SIA regulation of private investigators (and precognition agents in Scotland) has been further put back by the government. Meanwhile, bailiffs look like coming under the SIA.

As reported in the March issue of Professional Security, April 30 was the (already put back) date for Home Office publication of the ‘full impact assessment’, the next step towards licensing of PIs after consultation last year over how or if to proceed. Professional Security understands that a Government decision on regulation of investigators is not imminent.

A 34-page response to the consultation paper Regulation of Enforcement Agents (bailiffs) was published in March.

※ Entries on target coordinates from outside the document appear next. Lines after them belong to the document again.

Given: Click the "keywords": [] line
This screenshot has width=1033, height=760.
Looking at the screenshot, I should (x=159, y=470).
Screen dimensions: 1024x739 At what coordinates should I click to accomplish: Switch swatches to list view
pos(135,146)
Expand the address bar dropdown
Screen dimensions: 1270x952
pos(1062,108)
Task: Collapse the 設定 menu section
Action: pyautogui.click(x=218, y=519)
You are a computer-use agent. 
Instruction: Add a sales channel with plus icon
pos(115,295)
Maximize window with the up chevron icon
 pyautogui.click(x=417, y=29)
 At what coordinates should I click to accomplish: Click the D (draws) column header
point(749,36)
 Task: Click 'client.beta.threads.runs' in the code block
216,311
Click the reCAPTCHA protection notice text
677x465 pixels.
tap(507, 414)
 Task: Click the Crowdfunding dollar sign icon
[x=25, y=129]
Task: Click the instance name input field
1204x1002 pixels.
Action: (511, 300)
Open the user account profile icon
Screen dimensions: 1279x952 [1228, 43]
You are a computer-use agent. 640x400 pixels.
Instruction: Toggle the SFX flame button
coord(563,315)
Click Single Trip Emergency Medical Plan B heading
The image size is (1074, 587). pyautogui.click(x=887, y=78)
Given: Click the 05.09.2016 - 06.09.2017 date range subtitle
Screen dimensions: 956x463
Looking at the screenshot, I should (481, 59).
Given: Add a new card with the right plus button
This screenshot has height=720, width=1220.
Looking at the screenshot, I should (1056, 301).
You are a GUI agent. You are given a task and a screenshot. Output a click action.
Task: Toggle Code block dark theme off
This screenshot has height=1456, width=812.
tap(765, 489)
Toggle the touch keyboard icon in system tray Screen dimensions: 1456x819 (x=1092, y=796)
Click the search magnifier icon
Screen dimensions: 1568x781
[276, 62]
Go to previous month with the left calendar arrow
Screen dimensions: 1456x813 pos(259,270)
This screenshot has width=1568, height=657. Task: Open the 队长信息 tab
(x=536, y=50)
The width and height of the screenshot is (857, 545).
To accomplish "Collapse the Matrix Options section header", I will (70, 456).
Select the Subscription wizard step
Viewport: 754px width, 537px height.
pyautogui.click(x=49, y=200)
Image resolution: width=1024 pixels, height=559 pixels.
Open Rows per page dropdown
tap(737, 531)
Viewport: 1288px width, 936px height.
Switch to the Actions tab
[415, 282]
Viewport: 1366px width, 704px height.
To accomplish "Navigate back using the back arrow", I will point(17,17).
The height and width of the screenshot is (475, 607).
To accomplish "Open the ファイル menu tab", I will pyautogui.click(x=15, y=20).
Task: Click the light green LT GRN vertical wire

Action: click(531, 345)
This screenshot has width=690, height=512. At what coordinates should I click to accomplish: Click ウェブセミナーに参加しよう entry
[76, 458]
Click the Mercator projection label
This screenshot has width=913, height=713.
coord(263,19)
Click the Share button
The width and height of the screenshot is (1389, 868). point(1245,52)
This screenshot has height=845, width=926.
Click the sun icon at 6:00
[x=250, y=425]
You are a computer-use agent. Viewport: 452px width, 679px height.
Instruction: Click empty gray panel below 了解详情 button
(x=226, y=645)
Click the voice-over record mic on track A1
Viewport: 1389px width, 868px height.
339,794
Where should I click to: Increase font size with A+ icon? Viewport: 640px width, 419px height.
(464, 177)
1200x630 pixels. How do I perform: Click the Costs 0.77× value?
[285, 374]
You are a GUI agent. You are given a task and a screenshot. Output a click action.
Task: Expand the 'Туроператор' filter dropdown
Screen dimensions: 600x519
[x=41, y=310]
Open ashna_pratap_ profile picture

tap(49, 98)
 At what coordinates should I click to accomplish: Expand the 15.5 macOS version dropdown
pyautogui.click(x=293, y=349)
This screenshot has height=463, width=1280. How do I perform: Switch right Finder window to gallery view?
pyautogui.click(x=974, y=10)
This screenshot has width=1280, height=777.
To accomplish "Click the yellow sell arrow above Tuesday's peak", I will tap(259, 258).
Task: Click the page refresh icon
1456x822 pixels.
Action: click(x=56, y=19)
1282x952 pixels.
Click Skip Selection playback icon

The consultation, by the Ministry of Justice, set out three options for regulation of the bailiffs including a preferred option: regulation by the SIA. It was claimed that a new regulator, that could have been called the Enforcement Services Commission, would cost more and take too long to set up. The ministry spoke of a ‘powerful independent regulator’, training for bailiffs to stamp out what the government terms ‘cowboy practices’, and qualifications to raise standards. Justice Minister Maria Eagle said: "People have a right to recover their debts, but no-one should have the right to threaten, bully or intimidate people just to collect cash they are owed. Regulation of bailiffs is an important part of protecting householders in disputes over debts and fines and will ensure only licensed agents are able to enter a property." The summary of responses does suggest though that any bailiff regulator would have an overlap with Her Majesty ’s Inspectorate of Courts Administration; and the Local Government Ombudsman. The document does add that the government ‘will need to look in detail at the different complaints procedures’, which will not be a role for the SIA. In regulating wheel clampers, where as with bailiffs there is potential for complaints from people on the receiving end, the SIA has not got into individual cases. As for what the SIA makes of debt collectors, a non-private security extra sector to licence, that there was not a sniff of when the authority was set up, an indication came last year in the SIA’s ‘Corporate and Business Plan 2007/08 to 2009/10’ which gave January 2008 as a date for a plan for licensing PIs – ‘subject to the outcome of public consultation’ – but did not mention bailiffs.